## Data listing
- - - - -

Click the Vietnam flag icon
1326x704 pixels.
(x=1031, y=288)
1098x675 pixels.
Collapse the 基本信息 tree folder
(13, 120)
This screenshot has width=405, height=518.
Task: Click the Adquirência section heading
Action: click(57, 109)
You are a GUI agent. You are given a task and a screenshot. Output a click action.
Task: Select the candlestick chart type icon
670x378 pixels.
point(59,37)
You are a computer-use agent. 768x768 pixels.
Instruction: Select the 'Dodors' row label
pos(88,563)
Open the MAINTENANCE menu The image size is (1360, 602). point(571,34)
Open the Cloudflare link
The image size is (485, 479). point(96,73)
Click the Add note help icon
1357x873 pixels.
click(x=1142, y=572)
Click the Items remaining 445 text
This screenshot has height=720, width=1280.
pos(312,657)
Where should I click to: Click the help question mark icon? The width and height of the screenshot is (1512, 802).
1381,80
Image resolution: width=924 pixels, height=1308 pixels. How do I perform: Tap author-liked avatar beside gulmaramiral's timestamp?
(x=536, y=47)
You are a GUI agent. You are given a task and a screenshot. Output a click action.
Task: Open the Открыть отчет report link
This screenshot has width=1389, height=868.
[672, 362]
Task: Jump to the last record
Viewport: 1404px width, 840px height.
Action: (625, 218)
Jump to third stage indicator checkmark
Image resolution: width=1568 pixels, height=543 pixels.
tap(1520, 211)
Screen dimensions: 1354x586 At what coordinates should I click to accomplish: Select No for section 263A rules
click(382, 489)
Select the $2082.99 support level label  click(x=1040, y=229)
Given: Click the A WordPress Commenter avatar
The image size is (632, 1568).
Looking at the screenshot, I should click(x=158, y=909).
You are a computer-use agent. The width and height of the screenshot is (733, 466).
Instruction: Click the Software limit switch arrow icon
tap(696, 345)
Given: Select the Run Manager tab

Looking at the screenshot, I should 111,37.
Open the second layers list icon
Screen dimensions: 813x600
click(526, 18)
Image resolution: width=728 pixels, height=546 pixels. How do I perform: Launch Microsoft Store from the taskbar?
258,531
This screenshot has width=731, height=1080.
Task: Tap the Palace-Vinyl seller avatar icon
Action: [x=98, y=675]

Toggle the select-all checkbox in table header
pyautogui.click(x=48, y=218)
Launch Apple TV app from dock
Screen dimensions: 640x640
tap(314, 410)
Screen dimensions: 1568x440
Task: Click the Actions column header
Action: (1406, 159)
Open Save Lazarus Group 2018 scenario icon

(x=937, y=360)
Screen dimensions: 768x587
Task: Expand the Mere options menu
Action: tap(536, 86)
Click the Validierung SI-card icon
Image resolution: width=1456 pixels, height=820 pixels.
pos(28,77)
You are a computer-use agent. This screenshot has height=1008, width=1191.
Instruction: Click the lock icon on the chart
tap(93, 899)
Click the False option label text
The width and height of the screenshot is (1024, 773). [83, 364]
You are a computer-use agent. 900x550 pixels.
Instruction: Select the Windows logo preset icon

- - - - -

## Exercise goal
Exact copies of the line containing "Screen dimensions: 1354x586" and of every line after it through the end of the entries are all that should be output.

## Response
Screen dimensions: 1354x586 At what coordinates should I click to accomplish: Select No for section 263A rules
click(382, 489)
Select the $2082.99 support level label  click(x=1040, y=229)
Given: Click the A WordPress Commenter avatar
The image size is (632, 1568).
Looking at the screenshot, I should click(x=158, y=909).
You are a computer-use agent. The width and height of the screenshot is (733, 466).
Instruction: Click the Software limit switch arrow icon
tap(696, 345)
Given: Select the Run Manager tab

Looking at the screenshot, I should 111,37.
Open the second layers list icon
Screen dimensions: 813x600
click(526, 18)
Image resolution: width=728 pixels, height=546 pixels. How do I perform: Launch Microsoft Store from the taskbar?
258,531
This screenshot has width=731, height=1080.
Task: Tap the Palace-Vinyl seller avatar icon
Action: [x=98, y=675]

Toggle the select-all checkbox in table header
pyautogui.click(x=48, y=218)
Launch Apple TV app from dock
Screen dimensions: 640x640
tap(314, 410)
Screen dimensions: 1568x440
Task: Click the Actions column header
Action: (1406, 159)
Open Save Lazarus Group 2018 scenario icon

(x=937, y=360)
Screen dimensions: 768x587
Task: Expand the Mere options menu
Action: tap(536, 86)
Click the Validierung SI-card icon
Image resolution: width=1456 pixels, height=820 pixels.
pos(28,77)
You are a computer-use agent. This screenshot has height=1008, width=1191.
Instruction: Click the lock icon on the chart
tap(93, 899)
Click the False option label text
The width and height of the screenshot is (1024, 773). [83, 364]
You are a computer-use agent. 900x550 pixels.
Instruction: Select the Windows logo preset icon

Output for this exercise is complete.